Pékin peut jouer un rôle constructif
The Spectator juge au contraire qu'un rôle clé échoit à la Chine, au titre de partenaire stratégique de la Russie :
«La Chine a bien davantage à perdre qu'à gagner en se rangeant ouvertement du côté de Moscou, notamment parce que Pékin enregistre 1 500 milliards de dollars de commerce annuel avec les Etats-Unis, contre 100 milliards avec la Russie. L'initiative la plus judicieuse pour Xi consiste à continuer de priver Moscou de soutien militaire conséquent, et de chercher plutôt à jouer un rôle constructif dans un accord d'après-guerre - accord où Pékin serait un garant militaire de la future intégrité territoriale russe. Cela donnerait à Poutine une porte de sortie acceptable, pour mettre fin à sa désastreuse campagne militaire en Ukraine.»
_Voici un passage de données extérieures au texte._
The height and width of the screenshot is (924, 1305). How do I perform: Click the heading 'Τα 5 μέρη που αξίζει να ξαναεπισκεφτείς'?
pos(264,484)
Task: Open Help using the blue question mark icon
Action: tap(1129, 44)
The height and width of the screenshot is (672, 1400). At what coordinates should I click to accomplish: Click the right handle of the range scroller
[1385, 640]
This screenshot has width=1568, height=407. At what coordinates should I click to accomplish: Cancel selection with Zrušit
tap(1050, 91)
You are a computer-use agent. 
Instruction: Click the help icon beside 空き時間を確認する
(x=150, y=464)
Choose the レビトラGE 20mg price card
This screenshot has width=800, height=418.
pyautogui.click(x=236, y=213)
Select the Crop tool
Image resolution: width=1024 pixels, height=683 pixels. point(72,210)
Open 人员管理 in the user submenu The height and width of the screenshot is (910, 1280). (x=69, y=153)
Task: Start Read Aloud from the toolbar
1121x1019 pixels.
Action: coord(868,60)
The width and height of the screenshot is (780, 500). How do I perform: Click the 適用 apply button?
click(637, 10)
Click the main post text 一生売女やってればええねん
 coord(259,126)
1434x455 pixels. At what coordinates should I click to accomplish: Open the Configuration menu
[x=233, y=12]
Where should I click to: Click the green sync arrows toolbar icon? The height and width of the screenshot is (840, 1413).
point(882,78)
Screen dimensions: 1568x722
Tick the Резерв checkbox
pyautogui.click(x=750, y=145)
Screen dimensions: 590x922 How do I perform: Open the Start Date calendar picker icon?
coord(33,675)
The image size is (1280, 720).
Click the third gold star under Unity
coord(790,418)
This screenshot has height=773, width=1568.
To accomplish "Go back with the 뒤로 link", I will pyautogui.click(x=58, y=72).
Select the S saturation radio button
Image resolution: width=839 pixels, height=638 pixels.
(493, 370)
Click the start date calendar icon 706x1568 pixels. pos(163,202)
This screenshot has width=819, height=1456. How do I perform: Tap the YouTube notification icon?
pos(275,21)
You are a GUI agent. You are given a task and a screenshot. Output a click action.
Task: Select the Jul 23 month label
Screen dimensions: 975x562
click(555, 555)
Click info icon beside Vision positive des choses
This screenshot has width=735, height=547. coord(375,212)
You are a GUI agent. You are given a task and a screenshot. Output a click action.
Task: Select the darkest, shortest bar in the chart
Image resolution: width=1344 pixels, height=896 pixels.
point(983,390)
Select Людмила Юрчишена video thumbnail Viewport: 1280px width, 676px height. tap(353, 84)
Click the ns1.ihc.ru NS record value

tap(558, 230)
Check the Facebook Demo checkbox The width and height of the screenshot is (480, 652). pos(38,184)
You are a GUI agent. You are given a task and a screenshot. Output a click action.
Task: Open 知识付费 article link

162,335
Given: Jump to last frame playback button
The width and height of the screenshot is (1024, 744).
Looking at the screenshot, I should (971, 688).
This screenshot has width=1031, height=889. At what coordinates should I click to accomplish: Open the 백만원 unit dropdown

Une superpuissance bientôt politique ?
La Chine pourrait fortement bénéficier de son initiative, estime l'eurodéputé et journaliste Bernard Guetta dans La Repubblica :
«[L]a Chine éviterait un ralentissement brutal des échanges internationaux dont son économie et sa stabilité politique pâtiraient gravement. Pour elle, l'enjeu est vital mais ce n'est pas tout. Si elle réussissait à faire taire les armes en Europe, la Chine se hisserait du même coup au rang de puissance essentielle, non plus seulement économique et militaire mais également politique. Son poids international en serait si considérablement renforcé que c'est dès le premier quart de ce siècle qu'elle se placerait au même rang que les Etats-Unis en devenant l'autre des deux superpuissances.»